Fatalny stan murawy w Belfaście

Belfast zaczyna jawić się polskim piłkarzom w coraz mniej przyjaznych barwach. Oprócz pogłosek o zagrożeniu ze strony terrorystów, kadrowiczów martwi fatalny stan murawy na stadionie w Belfaście - informuje Dziennik.

Marcin Foltyn
Marcin Foltyn

Narodowy stadion Irlandczyków, Windsor Park, lata świetności ma już dawno za sobą. Polacy w sobotę zagrają na nim w meczu z Irlandią Północną. Polskich piłkarzy martwi fatalny stan murawy. Murawa jest grząska i nierówna, a w dodatku pole bramkowe jest wydeptane. Sztab reprezentacji Polski bardzo narzeka na stan murawy stadionu Windsor Park.

- Murawa w Belfaście jest fatalna. Dlatego cieszę się, że we Wronkach jest brzydka pogoda i rozmokłe boisko. Dzięki temu piłkarze będą mogli przyzwyczaić się do ciężkich warunków - mówi selekcjoner reprezentacji Polski Leo Beenhakker.

- Żeby ją opisać muszę użyć słowa - skandaliczna. Na czymś takim nie powinno się grać w piłkę - wtóruje mu dyrektor reprezentacji Jan De Zeeuw.

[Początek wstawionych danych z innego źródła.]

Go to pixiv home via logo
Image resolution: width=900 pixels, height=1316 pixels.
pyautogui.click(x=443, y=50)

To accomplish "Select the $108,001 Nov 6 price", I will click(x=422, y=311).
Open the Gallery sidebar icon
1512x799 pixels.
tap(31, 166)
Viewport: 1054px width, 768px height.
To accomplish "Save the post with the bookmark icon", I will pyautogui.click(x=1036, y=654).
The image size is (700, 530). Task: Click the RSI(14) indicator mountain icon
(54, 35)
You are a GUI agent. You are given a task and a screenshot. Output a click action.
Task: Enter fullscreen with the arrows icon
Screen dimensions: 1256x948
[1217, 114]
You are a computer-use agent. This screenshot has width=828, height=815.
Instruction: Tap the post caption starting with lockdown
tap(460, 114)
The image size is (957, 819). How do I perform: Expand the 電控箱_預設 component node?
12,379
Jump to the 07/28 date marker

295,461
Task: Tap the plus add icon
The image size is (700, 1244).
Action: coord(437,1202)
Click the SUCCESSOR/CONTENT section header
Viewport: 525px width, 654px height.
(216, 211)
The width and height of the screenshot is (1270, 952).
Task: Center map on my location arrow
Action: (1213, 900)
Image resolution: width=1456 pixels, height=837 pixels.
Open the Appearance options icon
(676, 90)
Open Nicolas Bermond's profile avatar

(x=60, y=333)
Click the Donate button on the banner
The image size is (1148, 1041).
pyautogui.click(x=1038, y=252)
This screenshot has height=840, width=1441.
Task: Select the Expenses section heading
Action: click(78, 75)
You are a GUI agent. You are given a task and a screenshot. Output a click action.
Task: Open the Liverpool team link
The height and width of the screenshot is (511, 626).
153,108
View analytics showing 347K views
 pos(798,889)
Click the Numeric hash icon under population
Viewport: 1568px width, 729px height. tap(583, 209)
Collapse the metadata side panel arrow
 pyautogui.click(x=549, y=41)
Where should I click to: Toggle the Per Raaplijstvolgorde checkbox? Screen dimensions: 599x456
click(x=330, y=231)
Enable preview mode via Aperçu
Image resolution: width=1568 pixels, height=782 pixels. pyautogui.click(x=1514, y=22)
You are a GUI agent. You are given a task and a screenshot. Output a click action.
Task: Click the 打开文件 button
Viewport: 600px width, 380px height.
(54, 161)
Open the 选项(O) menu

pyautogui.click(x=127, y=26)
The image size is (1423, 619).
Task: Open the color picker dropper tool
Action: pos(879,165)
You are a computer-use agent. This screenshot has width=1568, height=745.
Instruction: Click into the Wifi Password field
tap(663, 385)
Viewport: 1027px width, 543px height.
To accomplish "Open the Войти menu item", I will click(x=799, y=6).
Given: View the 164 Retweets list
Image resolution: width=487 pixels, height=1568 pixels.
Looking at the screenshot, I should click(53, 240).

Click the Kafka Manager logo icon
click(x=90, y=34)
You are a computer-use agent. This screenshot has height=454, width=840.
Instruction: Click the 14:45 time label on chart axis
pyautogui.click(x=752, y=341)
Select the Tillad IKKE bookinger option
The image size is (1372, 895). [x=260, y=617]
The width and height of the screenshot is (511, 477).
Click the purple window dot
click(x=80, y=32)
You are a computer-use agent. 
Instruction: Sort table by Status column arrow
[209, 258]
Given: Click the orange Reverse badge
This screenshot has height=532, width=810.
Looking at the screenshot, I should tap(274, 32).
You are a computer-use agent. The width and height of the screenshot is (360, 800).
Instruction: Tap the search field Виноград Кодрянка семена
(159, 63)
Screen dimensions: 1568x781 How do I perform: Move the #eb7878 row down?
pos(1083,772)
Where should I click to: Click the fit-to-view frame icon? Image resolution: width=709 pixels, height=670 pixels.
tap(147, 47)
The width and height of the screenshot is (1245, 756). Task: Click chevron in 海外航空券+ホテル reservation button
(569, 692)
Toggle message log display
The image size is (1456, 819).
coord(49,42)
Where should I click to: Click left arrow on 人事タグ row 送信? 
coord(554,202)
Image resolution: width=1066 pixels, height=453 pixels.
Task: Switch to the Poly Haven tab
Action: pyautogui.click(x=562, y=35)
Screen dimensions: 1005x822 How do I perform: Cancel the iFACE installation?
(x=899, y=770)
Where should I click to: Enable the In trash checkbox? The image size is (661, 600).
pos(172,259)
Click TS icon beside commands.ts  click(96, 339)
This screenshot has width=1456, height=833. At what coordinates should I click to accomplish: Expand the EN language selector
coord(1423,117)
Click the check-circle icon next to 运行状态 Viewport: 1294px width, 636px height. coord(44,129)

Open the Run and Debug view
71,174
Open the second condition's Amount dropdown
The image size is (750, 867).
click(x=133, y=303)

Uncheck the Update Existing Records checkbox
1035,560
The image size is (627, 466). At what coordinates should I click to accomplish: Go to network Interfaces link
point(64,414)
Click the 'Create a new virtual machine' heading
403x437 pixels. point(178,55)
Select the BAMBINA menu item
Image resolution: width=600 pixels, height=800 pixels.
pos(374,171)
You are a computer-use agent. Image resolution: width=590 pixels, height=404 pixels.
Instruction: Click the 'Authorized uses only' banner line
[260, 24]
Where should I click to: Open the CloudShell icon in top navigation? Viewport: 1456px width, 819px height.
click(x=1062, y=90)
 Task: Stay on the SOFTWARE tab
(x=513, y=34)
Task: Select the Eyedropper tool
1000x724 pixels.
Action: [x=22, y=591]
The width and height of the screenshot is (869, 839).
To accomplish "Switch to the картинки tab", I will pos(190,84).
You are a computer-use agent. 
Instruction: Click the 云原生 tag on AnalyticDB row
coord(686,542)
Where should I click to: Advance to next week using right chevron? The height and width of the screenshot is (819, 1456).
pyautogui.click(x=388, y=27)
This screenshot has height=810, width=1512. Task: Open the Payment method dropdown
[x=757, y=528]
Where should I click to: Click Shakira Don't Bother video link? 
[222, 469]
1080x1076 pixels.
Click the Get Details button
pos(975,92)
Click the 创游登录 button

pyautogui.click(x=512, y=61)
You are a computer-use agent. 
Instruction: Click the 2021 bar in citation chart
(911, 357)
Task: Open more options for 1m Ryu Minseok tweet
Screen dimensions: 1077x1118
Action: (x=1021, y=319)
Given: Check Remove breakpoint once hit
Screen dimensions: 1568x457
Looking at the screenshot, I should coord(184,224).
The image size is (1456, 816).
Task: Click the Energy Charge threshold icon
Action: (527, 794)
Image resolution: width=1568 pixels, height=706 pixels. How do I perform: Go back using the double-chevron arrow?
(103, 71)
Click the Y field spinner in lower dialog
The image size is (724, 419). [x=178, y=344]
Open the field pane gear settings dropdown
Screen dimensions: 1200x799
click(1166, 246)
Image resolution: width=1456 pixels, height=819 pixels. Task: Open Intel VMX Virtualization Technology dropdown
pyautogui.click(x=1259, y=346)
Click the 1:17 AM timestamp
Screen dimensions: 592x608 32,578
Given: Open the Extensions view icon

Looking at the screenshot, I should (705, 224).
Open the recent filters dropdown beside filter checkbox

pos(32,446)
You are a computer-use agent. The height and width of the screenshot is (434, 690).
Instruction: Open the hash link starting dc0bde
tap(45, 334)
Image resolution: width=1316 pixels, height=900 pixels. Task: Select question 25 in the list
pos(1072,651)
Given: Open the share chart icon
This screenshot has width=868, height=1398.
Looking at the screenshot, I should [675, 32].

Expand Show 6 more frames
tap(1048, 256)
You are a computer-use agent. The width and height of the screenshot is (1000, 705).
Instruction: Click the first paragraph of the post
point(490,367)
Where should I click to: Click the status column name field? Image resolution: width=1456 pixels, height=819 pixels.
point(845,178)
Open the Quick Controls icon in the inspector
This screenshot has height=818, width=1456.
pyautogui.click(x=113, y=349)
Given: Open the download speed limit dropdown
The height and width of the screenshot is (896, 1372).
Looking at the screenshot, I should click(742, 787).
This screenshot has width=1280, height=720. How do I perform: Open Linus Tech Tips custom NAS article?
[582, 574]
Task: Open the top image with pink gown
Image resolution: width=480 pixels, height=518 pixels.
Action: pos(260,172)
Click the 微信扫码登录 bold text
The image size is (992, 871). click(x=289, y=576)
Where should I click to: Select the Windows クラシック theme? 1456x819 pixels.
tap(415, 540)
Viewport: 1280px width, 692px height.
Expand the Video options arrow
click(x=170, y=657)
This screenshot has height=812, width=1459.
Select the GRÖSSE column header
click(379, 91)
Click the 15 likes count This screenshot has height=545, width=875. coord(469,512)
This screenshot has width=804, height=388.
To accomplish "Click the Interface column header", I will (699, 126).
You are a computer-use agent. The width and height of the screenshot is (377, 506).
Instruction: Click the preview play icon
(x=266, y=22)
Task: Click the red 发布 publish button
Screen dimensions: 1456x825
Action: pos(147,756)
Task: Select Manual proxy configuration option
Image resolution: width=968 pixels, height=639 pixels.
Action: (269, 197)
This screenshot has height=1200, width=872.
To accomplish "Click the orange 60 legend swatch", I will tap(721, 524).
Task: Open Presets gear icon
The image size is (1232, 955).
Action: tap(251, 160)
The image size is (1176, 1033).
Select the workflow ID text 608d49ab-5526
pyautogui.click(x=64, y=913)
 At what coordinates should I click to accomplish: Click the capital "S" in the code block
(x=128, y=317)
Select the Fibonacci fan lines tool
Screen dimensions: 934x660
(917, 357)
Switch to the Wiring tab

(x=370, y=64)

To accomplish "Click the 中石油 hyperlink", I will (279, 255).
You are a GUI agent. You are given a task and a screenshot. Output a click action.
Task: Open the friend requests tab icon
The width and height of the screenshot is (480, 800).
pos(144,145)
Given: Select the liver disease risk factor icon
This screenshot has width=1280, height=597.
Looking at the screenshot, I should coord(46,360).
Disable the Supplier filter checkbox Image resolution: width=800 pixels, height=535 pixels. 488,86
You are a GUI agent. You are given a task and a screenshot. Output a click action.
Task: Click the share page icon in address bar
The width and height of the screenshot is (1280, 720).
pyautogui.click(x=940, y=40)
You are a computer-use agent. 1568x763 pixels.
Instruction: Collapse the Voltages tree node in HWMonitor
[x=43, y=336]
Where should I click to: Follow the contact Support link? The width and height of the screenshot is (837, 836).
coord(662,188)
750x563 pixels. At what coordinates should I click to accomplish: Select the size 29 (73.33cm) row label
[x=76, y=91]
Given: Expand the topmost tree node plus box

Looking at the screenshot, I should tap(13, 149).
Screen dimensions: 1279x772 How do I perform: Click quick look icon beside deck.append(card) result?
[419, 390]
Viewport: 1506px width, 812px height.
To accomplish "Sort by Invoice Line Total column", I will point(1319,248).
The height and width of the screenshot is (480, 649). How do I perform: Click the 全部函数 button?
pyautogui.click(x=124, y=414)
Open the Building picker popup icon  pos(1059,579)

Stadion w Belfaście lata świetności ma już dawno za sobą. Można go wręcz zakwalifikować do zabytków architektury piłkarskiej. Stadion powstał ponad 100 lat temu a dokładnie w 1905 roku! Od tamtego czasu, stadion przeszedł jedynie trzy remonty. Można na nim wciąż spotkać drewniane ławki. Obiekt, choć może pomieścić 20 tysięcy widzów, ma jedynie 14 tysięcy miejsc siedzących. Na co dzień występują na nim piłkarze Linfieldu Belfast.